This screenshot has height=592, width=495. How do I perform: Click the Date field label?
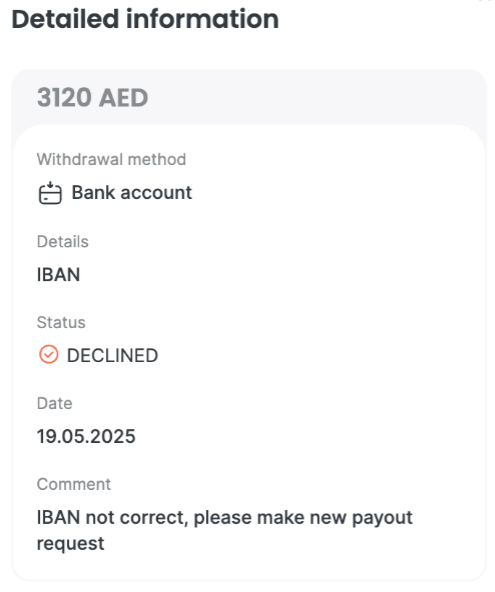54,403
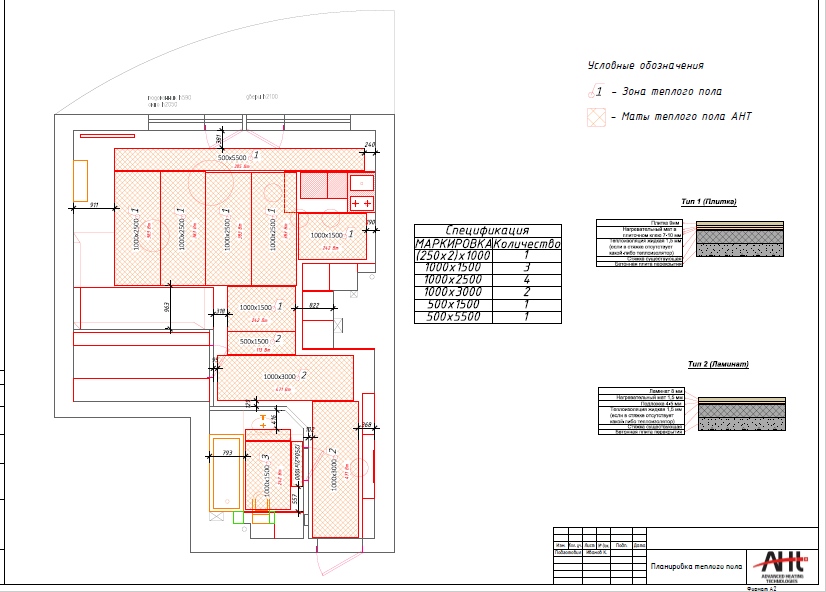
Task: Select the 911 dimension line on left
Action: pos(94,208)
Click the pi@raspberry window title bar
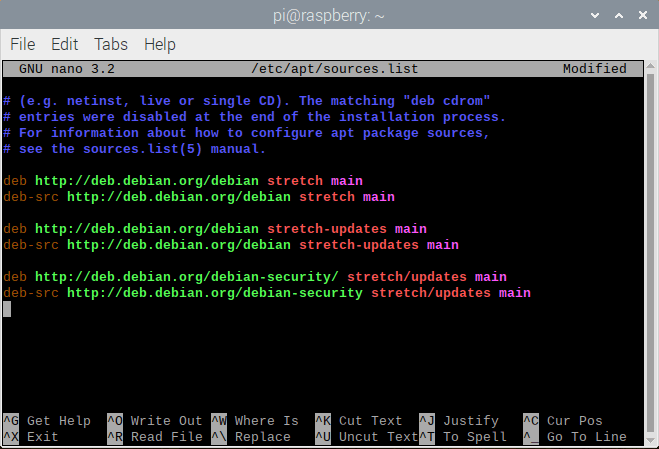This screenshot has width=659, height=449. point(329,17)
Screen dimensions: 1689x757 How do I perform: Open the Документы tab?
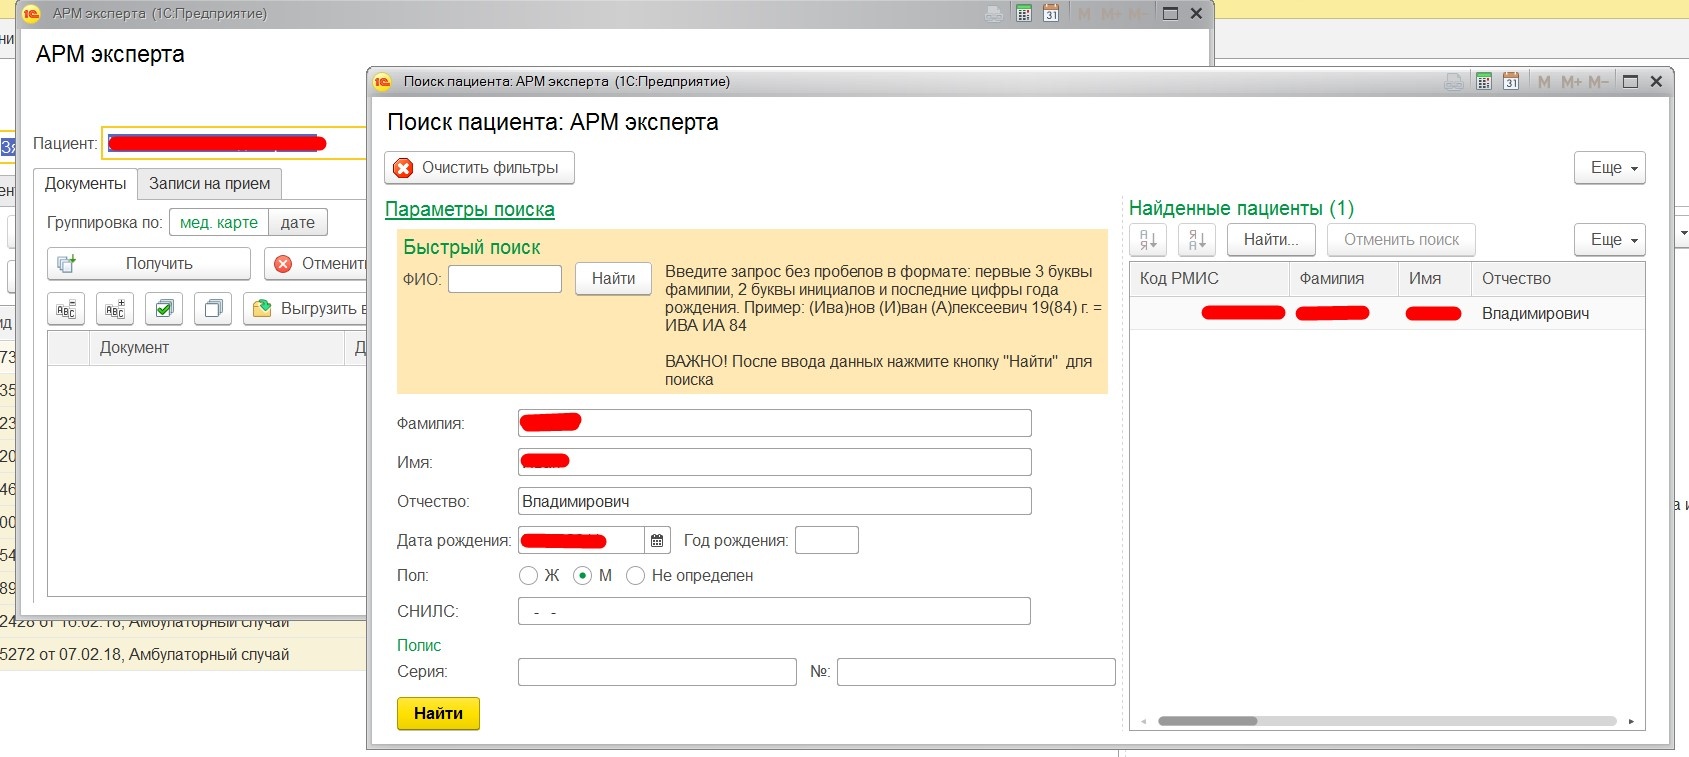point(85,184)
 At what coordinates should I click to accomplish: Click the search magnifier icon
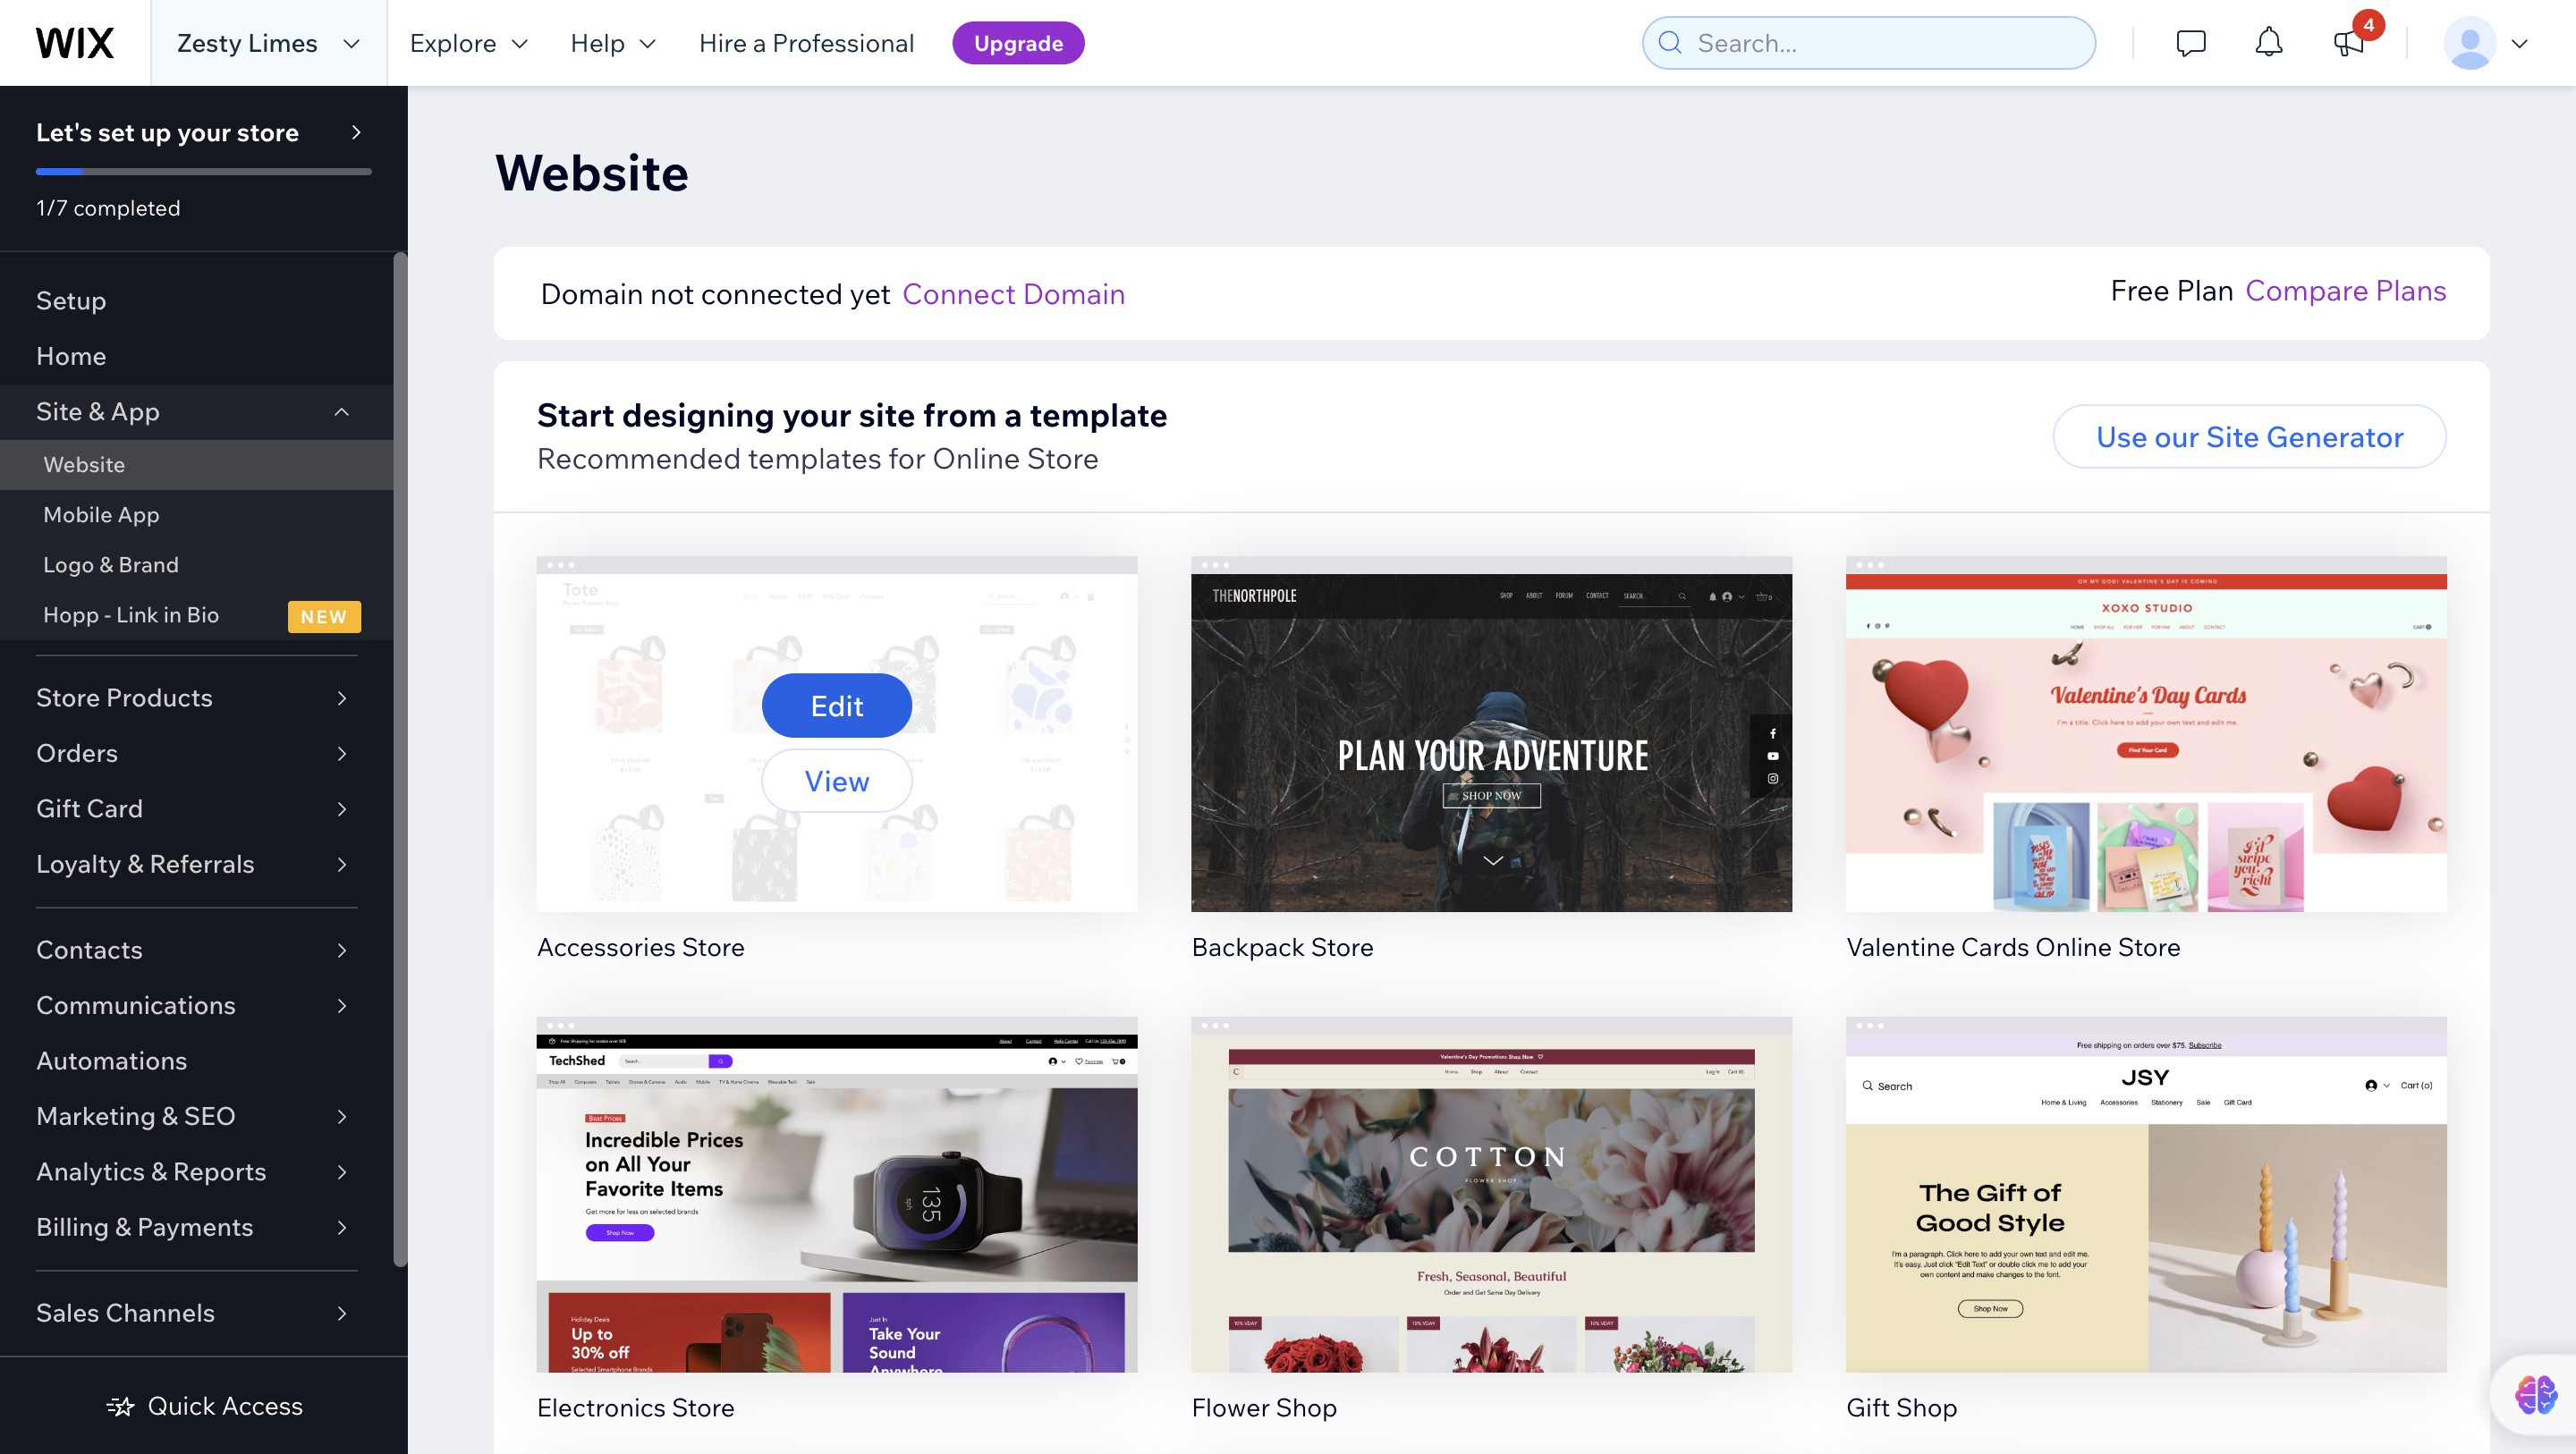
· · ·
§ Task prompt: Reproduce each of the rows above verbatim, leaving out the pictures.

§ The completed task:
This screenshot has height=592, width=495. How do I perform: Click the Date field label?
54,403
Task: Select the 911 dimension line on left
Action: pos(94,208)
Click the pi@raspberry window title bar
This screenshot has width=659, height=449. point(329,17)
Screen dimensions: 1689x757 How do I perform: Open the Документы tab?
point(85,184)
 At what coordinates should I click to accomplish: Click the search magnifier icon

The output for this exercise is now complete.